Acelerar é preciso
Já sabemos quantas oportunidades o Brasil deixou de colher e, cada vez mais, enveredou por caminhos contrários ao movimento do mundo. Ainda que a NewsWeek e a mídia internacional venham a dar uma cobertura parcial a respeito da economia e da gestão pública brasileira, o fato é que ainda há uma estrada enorme a percorrer.

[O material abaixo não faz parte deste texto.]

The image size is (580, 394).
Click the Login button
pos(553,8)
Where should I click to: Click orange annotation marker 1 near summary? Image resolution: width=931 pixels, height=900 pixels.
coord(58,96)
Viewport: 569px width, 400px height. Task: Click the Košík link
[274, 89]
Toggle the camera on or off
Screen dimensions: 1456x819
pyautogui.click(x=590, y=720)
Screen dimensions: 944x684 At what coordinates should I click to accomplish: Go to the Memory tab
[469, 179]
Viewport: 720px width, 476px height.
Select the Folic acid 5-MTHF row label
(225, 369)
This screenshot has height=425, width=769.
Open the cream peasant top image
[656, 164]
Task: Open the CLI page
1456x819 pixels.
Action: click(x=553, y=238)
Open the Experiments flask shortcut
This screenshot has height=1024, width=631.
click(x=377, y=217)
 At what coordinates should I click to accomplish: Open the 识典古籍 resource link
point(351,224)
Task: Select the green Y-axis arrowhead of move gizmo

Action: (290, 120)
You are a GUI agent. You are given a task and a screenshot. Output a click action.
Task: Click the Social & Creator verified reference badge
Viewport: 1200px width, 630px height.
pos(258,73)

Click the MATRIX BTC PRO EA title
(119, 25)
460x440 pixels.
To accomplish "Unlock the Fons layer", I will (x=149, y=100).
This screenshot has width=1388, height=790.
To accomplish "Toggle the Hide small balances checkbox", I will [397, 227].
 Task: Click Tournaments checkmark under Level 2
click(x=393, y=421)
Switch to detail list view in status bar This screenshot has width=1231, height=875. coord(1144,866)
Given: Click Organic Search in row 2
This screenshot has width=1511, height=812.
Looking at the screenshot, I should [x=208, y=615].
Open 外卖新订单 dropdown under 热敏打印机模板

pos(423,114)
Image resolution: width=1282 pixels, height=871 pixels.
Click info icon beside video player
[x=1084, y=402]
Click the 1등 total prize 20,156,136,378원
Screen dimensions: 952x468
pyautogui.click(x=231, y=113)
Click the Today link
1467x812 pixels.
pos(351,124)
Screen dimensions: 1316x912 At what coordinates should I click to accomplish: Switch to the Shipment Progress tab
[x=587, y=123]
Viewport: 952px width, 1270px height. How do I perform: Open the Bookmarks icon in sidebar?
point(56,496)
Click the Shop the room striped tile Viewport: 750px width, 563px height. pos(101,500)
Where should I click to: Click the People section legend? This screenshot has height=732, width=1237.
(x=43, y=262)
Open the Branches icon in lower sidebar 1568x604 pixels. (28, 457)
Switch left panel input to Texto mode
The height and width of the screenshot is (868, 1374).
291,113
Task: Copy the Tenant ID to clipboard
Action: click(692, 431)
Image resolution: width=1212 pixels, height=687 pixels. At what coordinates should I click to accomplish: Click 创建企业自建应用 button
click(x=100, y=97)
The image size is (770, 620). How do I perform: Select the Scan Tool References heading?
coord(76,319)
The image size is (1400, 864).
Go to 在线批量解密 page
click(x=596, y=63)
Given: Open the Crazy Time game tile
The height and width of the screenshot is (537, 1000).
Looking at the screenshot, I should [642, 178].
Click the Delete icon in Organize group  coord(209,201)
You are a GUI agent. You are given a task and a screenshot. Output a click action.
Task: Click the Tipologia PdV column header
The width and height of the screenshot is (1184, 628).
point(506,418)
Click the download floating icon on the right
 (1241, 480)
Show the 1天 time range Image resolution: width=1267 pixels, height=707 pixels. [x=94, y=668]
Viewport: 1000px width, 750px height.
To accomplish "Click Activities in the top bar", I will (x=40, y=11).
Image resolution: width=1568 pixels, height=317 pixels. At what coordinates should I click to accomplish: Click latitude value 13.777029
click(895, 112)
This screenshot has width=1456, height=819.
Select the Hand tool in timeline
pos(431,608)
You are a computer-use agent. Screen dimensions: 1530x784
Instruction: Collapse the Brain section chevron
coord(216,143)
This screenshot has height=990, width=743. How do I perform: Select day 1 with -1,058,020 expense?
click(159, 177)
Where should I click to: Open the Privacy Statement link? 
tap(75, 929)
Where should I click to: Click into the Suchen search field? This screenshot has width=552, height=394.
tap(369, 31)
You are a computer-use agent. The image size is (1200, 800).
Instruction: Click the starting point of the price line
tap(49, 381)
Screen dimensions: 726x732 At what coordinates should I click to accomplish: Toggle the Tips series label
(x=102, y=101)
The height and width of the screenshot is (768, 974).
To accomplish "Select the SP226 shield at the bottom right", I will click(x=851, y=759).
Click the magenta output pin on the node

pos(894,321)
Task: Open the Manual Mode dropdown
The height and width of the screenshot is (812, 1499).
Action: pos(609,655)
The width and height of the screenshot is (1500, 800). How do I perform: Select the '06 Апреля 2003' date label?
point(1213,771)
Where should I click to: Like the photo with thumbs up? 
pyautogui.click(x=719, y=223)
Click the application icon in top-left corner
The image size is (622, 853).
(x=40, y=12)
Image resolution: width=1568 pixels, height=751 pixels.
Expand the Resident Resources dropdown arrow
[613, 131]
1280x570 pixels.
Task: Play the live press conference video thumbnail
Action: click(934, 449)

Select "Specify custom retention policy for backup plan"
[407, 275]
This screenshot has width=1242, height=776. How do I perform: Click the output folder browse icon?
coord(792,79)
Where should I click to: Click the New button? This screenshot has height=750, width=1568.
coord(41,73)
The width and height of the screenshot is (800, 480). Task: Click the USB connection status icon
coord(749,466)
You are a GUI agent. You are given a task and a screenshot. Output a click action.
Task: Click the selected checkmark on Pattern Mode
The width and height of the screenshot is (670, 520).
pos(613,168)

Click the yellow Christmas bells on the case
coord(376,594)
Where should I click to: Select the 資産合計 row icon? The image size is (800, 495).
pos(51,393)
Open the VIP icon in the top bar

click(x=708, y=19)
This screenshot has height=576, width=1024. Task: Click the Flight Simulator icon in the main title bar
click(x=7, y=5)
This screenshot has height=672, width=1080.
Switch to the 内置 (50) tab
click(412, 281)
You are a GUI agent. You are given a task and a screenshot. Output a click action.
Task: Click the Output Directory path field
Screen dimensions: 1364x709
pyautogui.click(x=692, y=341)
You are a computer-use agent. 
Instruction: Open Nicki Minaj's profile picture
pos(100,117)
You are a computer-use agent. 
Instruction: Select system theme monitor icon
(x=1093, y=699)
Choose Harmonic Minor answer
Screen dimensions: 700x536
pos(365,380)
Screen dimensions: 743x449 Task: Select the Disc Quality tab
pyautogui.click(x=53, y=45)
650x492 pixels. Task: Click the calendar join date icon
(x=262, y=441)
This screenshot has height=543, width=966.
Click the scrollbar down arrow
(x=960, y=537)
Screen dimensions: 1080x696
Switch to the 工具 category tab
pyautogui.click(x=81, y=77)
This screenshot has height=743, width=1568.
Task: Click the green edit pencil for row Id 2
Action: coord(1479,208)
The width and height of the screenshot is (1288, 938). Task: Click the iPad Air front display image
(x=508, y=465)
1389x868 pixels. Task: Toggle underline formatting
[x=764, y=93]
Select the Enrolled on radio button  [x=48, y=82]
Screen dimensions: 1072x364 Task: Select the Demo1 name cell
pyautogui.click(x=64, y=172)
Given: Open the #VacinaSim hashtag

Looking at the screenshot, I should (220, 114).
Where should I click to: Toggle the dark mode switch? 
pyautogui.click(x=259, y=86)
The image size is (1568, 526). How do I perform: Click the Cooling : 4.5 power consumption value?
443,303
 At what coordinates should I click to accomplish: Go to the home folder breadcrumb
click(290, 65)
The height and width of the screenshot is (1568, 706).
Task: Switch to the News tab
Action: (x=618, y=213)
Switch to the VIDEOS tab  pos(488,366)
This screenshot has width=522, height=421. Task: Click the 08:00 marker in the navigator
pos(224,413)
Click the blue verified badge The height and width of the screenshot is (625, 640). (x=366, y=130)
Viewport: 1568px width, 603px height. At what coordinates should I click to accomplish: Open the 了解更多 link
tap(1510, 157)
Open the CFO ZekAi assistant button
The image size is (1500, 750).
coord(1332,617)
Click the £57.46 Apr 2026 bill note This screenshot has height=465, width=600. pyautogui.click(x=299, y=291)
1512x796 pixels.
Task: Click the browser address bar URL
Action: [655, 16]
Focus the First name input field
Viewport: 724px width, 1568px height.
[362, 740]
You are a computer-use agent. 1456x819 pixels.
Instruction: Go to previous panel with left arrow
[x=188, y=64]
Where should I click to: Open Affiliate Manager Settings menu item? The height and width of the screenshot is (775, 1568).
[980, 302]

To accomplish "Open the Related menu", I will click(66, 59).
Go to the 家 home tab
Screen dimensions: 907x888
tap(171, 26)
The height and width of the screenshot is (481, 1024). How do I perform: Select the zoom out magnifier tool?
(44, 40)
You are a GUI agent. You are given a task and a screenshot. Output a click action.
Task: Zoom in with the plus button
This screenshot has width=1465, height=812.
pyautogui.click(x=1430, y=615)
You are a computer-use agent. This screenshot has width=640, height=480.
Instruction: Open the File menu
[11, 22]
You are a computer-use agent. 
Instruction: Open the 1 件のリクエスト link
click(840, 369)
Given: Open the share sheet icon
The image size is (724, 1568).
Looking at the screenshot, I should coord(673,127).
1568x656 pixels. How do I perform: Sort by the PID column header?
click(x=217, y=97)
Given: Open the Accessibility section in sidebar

O Brasil não pode mais dar-se o luxo de perder este que talvez seja o último bonde que nos possa conduzir rumo a um país mais viável em todos os campos. Verdade seja bem escrita: caminhamos bastante, haja vista o atraso que nos amarrava. Os dois mandatos de Fernando Henrique Cardoso foram importantes a fim de começar os primeitos movimentos no sentido de modernizar as estruturas arcaicas e anacrônicas. Infelizmente, os dois mandatos de Lula não correm na mesma velocidade e tampouco foram realizadas as reformas que colocariam o país na rota das economias mais pujantes. Tal esforço seria compensado com um conjunto de benefícios para a população em geral e, principalmente, para a mais carente, tirando-a do clientelismo de políticas assistencialistas e conduzindo cada cidadão para sua emancipação política, social e econômica. É missão do Estado moderno colocar o maior número possível de cidadãos na esteira da emancipação, dirigir cautelosamente as regras de convivência e regulamentar as relações de troca, consumo e propriedade. Comparativamente, o Estado é um grande veículo que só pode ter uma direção: seguir em frente.